Each proposal offers different scopes of activity for a cyber attribution organization and pushes for dramatically different structures, e.g., national or multilateral vs. non-governmental, or hierarchical vs. networked governance structure. Davis, et al. (2017) make powerful arguments why states have conflicting incentives in an attribution organization and caution against their participation. We couldn’t agree more, state participation in the organization’s decision making (other than providing evidence of an attack for evaluation) would be a non-starter for other states.
But a global, non-governmental, authoritative attribution organization, where interdependent private actors voluntarily opt for collaboration in the absence of overarching authority could raise the costs of attacking. First, it would do so by offering public evidence and authoritative assessment. This would counter the frequent competing theories of attacks which offer plausible deniability but are unproven. Second, authoritative attribution would allow the victim to respond justifiably and with appropriate measures to an attack. These measures could take a variety of forms from legally based actions like lawsuits or sanctions to even, in the extreme, military force.
Lowering the cost of defense
The second objective is well underway in another governance structure, the cybersecurity market sector of network analytics and monitoring. That market sector is growing substantially, projected conservatively by some to be $11B in 2019, with CAGR rates anywhere from 15% to 26%. E.g., techniques like reverse engineering and machine learning to identify algorithmically generated domains used in malicious threats are being integrated into carrier and enterprise networks worldwide. We see this in the acquisitions in the past couple years of DNS companies like OpenDNS and Nominum by Cisco and Akamai, respectively. These services allow easier, more widespread, and effective network defense. Moreover, there are strong economic incentives at work. Network operators spend far more on these measures than the states that use these networks. Case in point, a presentation at the recent RSA conference stated “that 3 or 4 of the top banks spend more on cybersecurity than DHS and FBI combined.”
Together, these governance structures could increase attacking costs and lower defending costs, resulting in new payoffs for states as Figure 2 shows.

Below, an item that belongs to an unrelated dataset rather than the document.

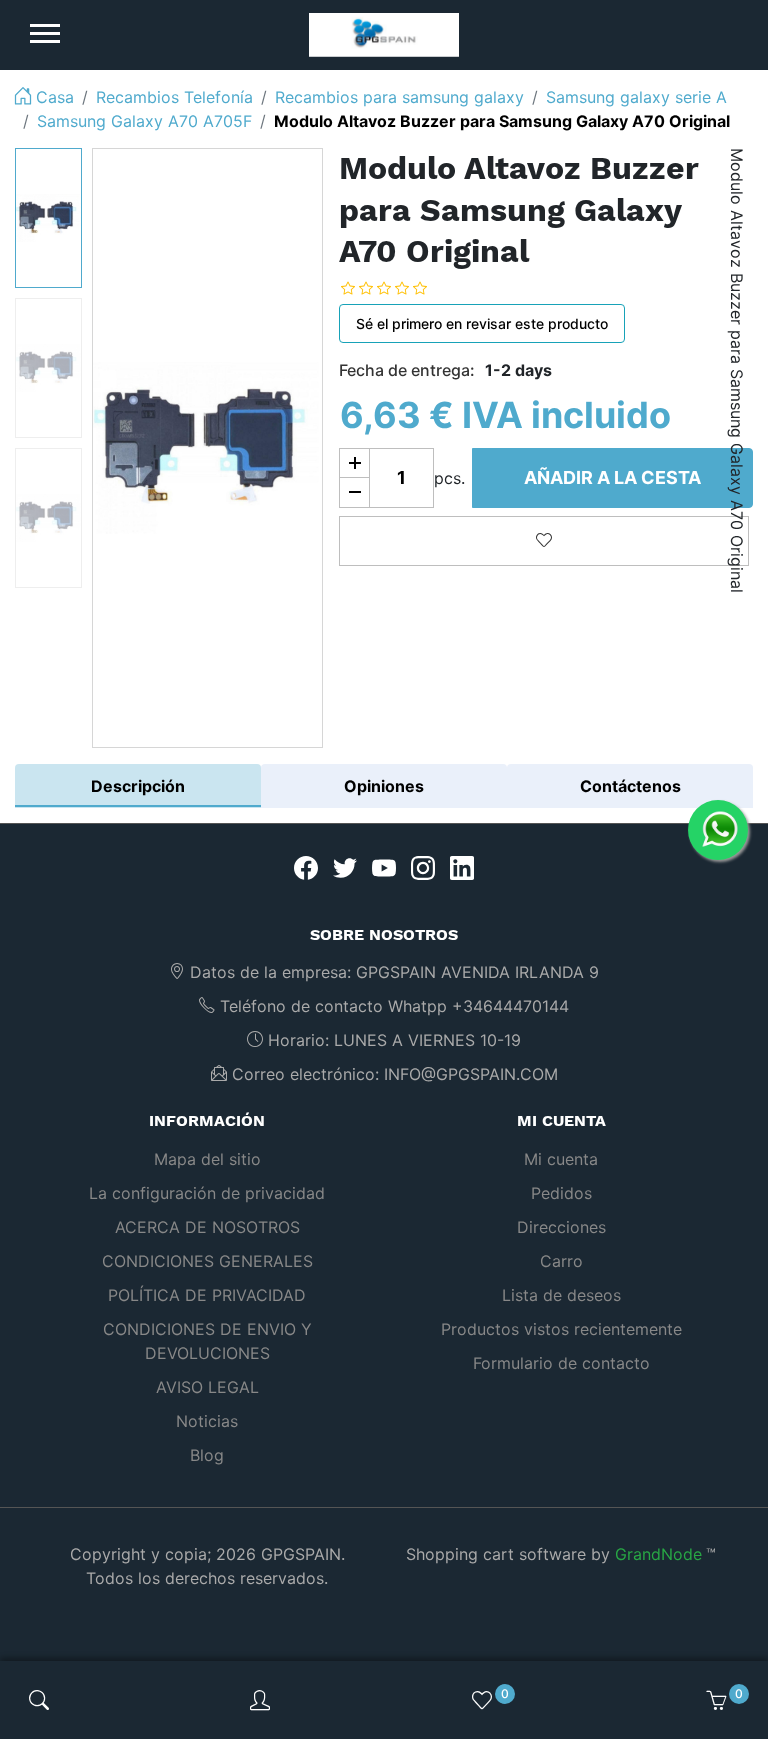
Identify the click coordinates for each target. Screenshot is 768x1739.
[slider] (399, 288)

The payoffs shifting alter the equilibrium of the game, with states now more likely choosing to defend instead of attack.
|(a) 3, 3
|(b) 1, 2
|(c) 2, 1
|(d) 0, 0
Figure 2: A new cybersecurity game
Admittedly, this is a simplified representation. But in assessing the cybersecurity dilemma and the way to get out of it, it is helpful to think of the ways actors’ payoffs would be affected by various solutions. Thinking strategically also uncovers who would be opposed to any proposed changes. E.g., it’s pretty clear that states with stronger offensive capabilities would be opposed to higher attacking costs. How might they oppose it? Suggestions for a national or multilateral attribution organization of allied states, where outcomes could be influenced to their advantage, seems a likely place to start.